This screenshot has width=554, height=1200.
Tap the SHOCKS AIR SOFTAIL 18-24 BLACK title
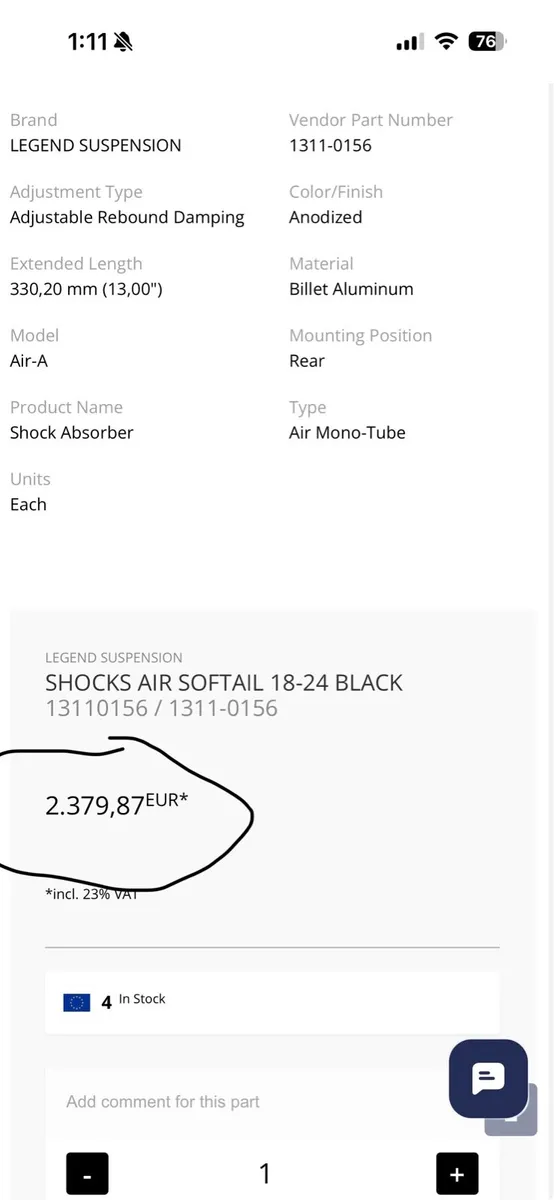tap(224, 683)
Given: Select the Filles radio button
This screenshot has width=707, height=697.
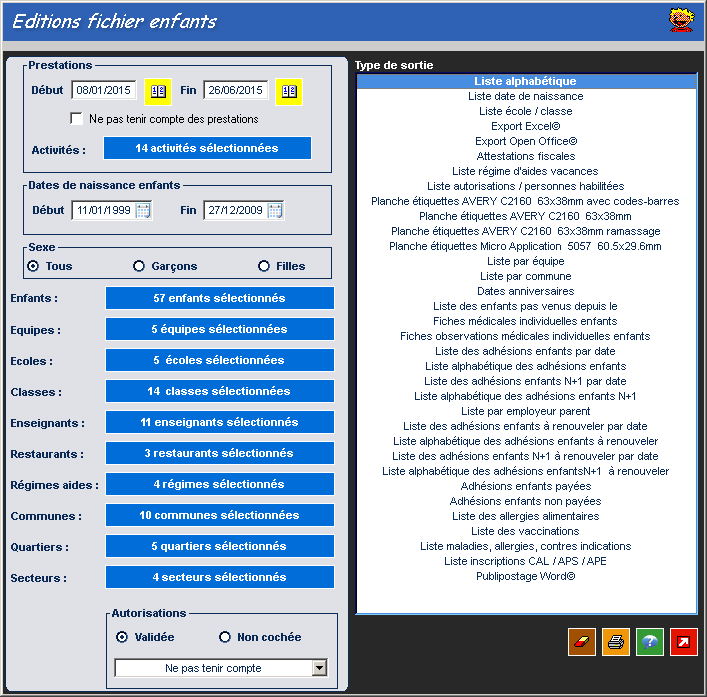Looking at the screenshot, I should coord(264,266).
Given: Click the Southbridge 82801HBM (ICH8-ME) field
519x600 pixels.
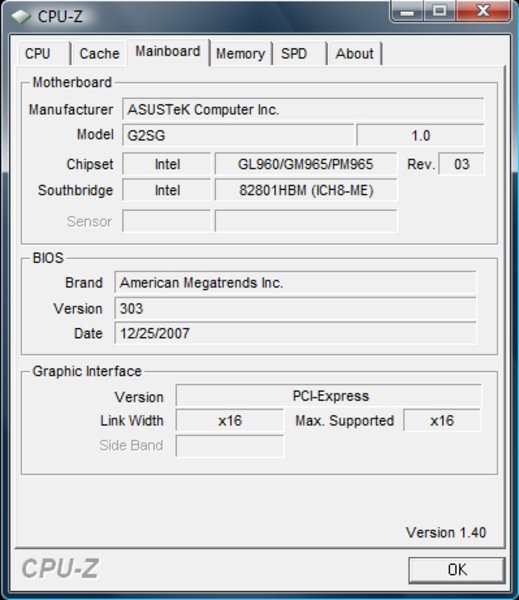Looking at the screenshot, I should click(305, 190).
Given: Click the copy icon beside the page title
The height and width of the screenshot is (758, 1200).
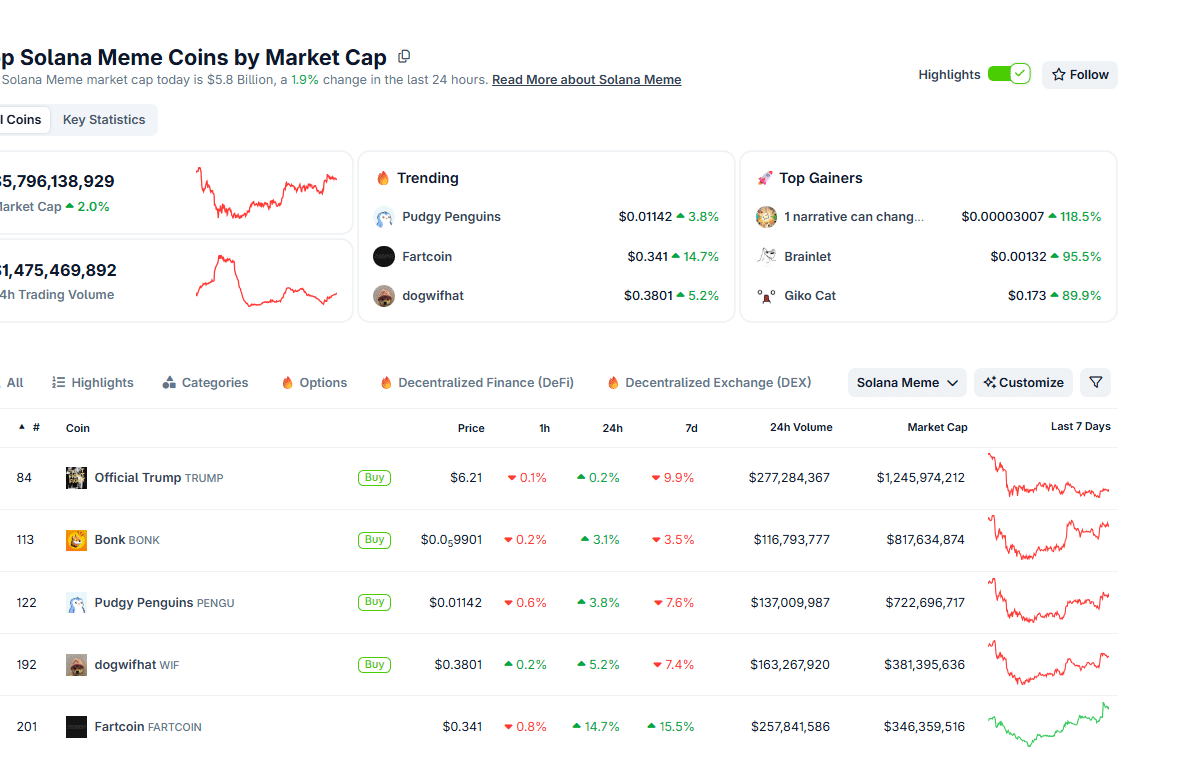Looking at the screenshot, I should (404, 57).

○ ○ ○

Task item:
Across the data above, how many lines include the word "Given"? Give only the count.

Your response:
3